* **Try it**: Every line that contains "accomplish" must be located and copied from the data.

[Stored records]

************

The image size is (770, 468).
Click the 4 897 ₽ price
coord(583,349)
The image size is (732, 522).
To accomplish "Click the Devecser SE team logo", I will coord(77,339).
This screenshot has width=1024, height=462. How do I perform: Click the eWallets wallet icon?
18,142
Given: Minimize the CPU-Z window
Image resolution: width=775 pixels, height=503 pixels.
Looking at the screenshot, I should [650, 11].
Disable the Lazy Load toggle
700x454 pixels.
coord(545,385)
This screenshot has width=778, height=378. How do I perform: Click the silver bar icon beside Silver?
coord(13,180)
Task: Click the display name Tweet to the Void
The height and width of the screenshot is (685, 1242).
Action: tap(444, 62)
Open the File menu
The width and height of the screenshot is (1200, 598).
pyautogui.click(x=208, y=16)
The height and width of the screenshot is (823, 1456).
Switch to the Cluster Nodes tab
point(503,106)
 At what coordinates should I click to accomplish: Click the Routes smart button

************

* **Answer**:
To accomplish "Click the Devecser SE team logo", I will coord(77,339).
 At what coordinates should I click to accomplish: Click the Routes smart button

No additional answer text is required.